[Work to be completed]
Copy every line of the data below verbatim, leaving out the pictures.

[Materials provided]
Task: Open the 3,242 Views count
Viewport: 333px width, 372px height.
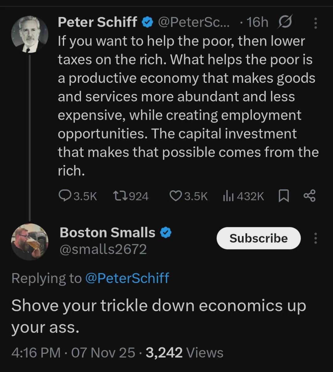Action: pyautogui.click(x=184, y=353)
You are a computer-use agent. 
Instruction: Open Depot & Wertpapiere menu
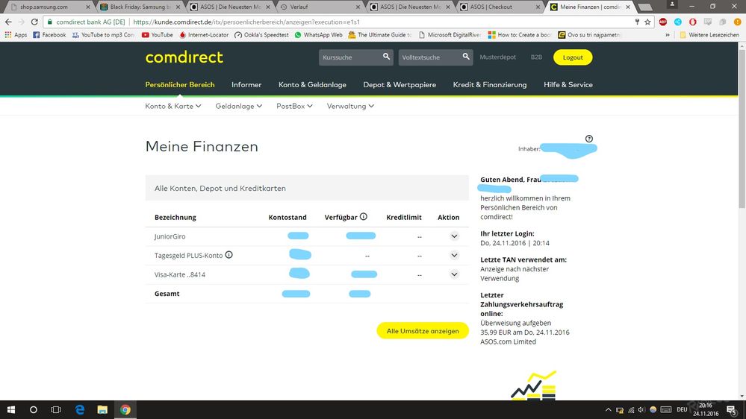coord(400,84)
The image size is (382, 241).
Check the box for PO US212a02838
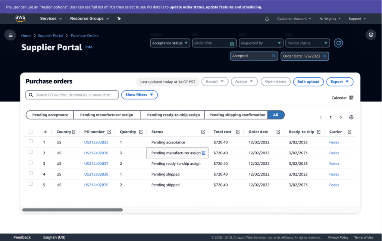(31, 173)
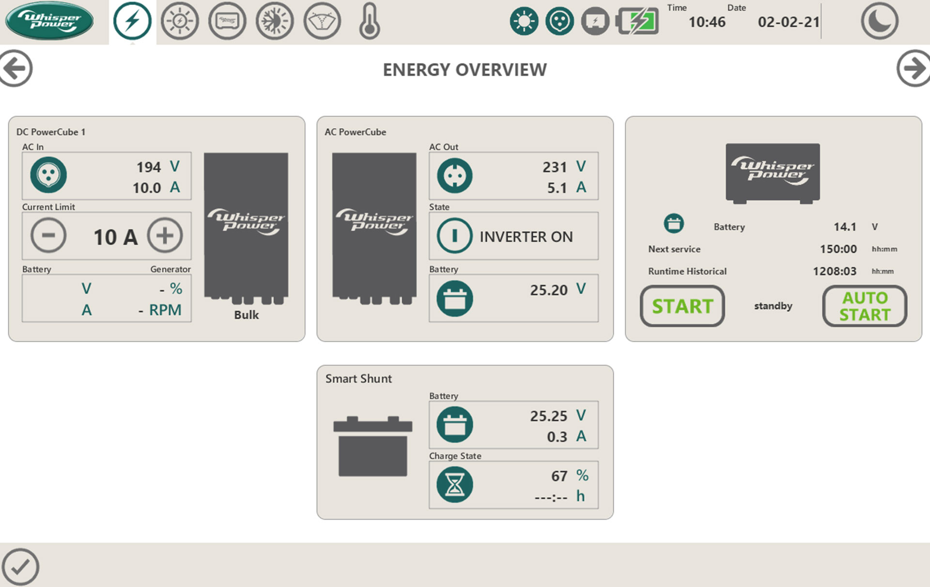Toggle the inverter on/off power button
Screen dimensions: 930x587
coord(454,236)
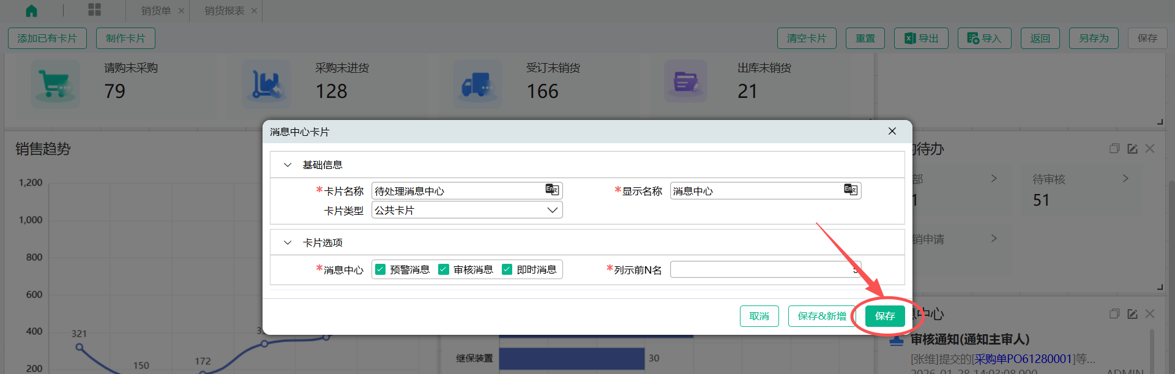The width and height of the screenshot is (1175, 374).
Task: Click 导入 import button
Action: pos(984,38)
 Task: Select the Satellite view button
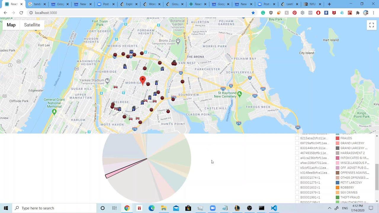point(32,25)
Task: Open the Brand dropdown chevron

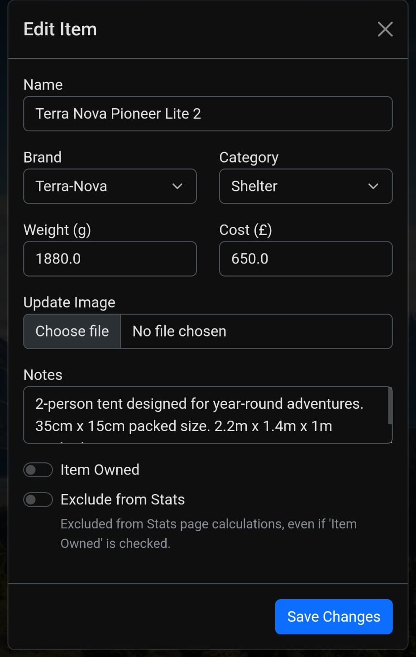Action: point(177,186)
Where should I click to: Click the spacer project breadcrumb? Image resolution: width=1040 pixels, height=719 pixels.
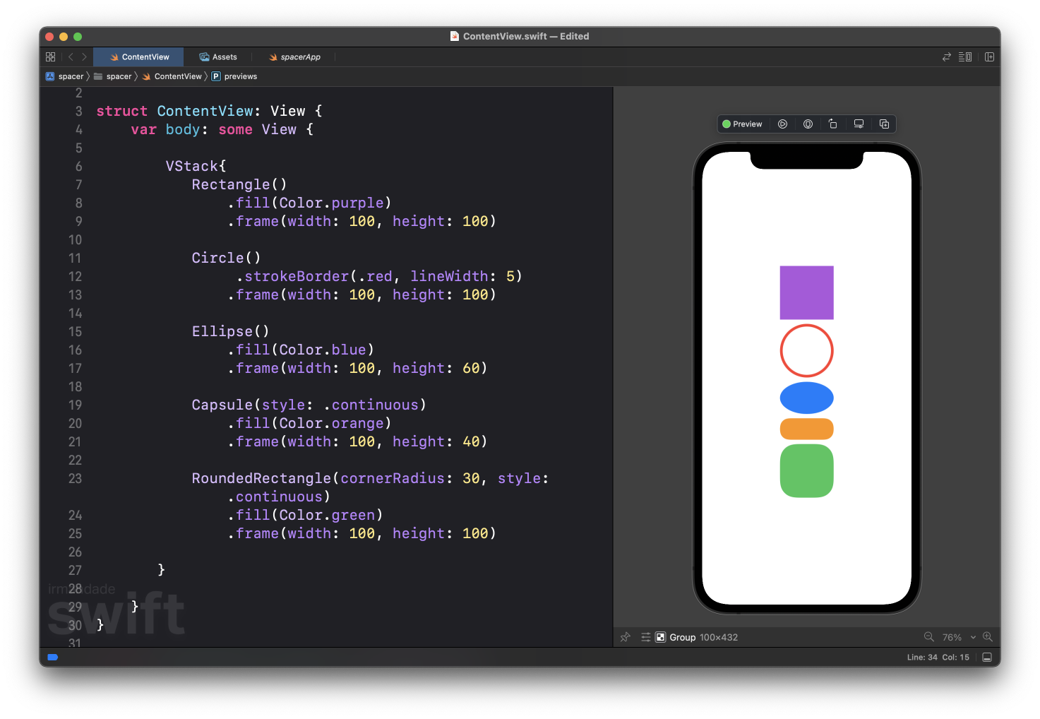click(x=65, y=76)
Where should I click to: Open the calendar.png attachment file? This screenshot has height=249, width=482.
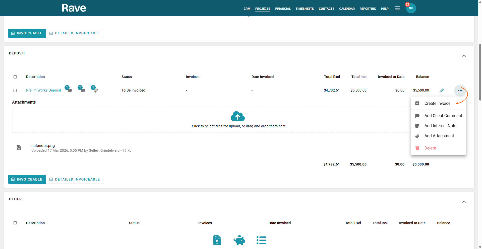tap(43, 146)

[Task answer]
Task: Open the 3,242 Views count
Viewport: 333px width, 372px height.
Action: pyautogui.click(x=184, y=353)
You are a computer-use agent. 
Instruction: Open Depot & Wertpapiere menu
coord(400,84)
The image size is (382, 241).
Check the box for PO US212a02838
(31, 173)
Toggle the inverter on/off power button
Screen dimensions: 930x587
coord(454,236)
The width and height of the screenshot is (1175, 374).
Task: Click 导入 import button
Action: pos(984,38)
 Task: Select the Satellite view button
point(32,25)
Task: Open the Brand dropdown chevron

Action: point(177,186)
Where should I click to: Click the spacer project breadcrumb? Image resolution: width=1040 pixels, height=719 pixels.
click(x=65, y=76)
Where should I click to: Open the calendar.png attachment file? This screenshot has height=249, width=482.
tap(43, 146)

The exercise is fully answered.